A dois jogos da fase final, há coisas que me parecem determinadas. Que Diogo Costa – ontem de fora – será o guarda-redes titular. Que os laterais serão Cancelo, mais clássico, num lado, e Nuno Mendes, mais versátil, seja a construir atrás ou a aparecer à frente, pelo outro – ainda que na segunda parte de ontem Martínez tenha experimentado o lateral do FC Barcelona neste segundo papel, introduzindo Diogo Dalot em campo. Que Bruno Fernandes, a meio-campo, e Bernardo Silva, a partir da direita, começarão a prova, contra a Chéquia, mas que numa lógica de gestão e em caso de apuramento assegurado, a equipa poderá funcionar sem eles no terceiro jogo da fase de grupos, contra a Geórgia, mantendo as aspirações intactas. E o resto são as dúvidas.
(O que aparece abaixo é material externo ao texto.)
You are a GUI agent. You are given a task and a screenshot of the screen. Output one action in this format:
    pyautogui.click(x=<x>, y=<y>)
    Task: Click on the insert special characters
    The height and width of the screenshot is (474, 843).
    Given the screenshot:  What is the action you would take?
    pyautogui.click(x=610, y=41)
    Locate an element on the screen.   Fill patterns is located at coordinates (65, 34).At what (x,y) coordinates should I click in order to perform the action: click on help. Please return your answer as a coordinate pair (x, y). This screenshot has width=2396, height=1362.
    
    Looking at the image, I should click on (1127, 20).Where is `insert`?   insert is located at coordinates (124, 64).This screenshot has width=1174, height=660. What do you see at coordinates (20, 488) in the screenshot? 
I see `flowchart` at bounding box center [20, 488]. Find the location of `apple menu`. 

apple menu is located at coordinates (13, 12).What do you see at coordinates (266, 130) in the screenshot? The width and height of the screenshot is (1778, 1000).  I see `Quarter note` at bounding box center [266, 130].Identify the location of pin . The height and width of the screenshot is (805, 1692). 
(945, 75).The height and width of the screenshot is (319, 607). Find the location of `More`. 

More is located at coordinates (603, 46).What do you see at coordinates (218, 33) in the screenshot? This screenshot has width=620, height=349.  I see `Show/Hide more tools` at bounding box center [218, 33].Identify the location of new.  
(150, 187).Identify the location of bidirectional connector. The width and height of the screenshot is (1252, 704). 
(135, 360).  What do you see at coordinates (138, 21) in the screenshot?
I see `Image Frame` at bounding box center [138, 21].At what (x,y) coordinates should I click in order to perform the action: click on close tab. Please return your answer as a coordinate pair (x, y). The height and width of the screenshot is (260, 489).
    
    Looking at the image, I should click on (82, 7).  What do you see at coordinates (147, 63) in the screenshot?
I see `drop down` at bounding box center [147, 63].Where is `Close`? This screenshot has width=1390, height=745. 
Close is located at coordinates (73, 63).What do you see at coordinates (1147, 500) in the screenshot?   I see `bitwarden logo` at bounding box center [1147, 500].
Não estará seguro na cabeça de Martínez quem começará ao lado de Rúben Dias, ao meio da defesa, na cada vez mais certa eventualidade de Pepe não estar em condições: é que nem António Silva nem Gonçalo Inácio ou até Danilo, ali testado, assinaram noites isentas de erros. Que João Palhinha e Vitinha deverão jogar como primeiro e segundo médios, com as questões que isso levanta – e às quais já aludi atrás. Que Leão parte à frente de João Félix pela vaga na esquerda, mas que será muito por aí que Martínez mais admitirá mexer nas dinâmicas da equipa, dando-lhe mais potencial de esticão (com Leão), de chegada à área (com Jota, que ontem jogou a nove, mas mais depressa entrará ali) ou de ligação (com Félix). E que só mesmo o campo nos dirá quem vai ser o ponta-de-lança. A Arábia Saudita não é a medida certa para decretar a titularidade de Cristiano Ronaldo, mas o seu exílio fora da Europa também não chega para garantir que seja Gonçalo Ramos o eleito. Contra a Croácia, no sábado, teremos mais pistas.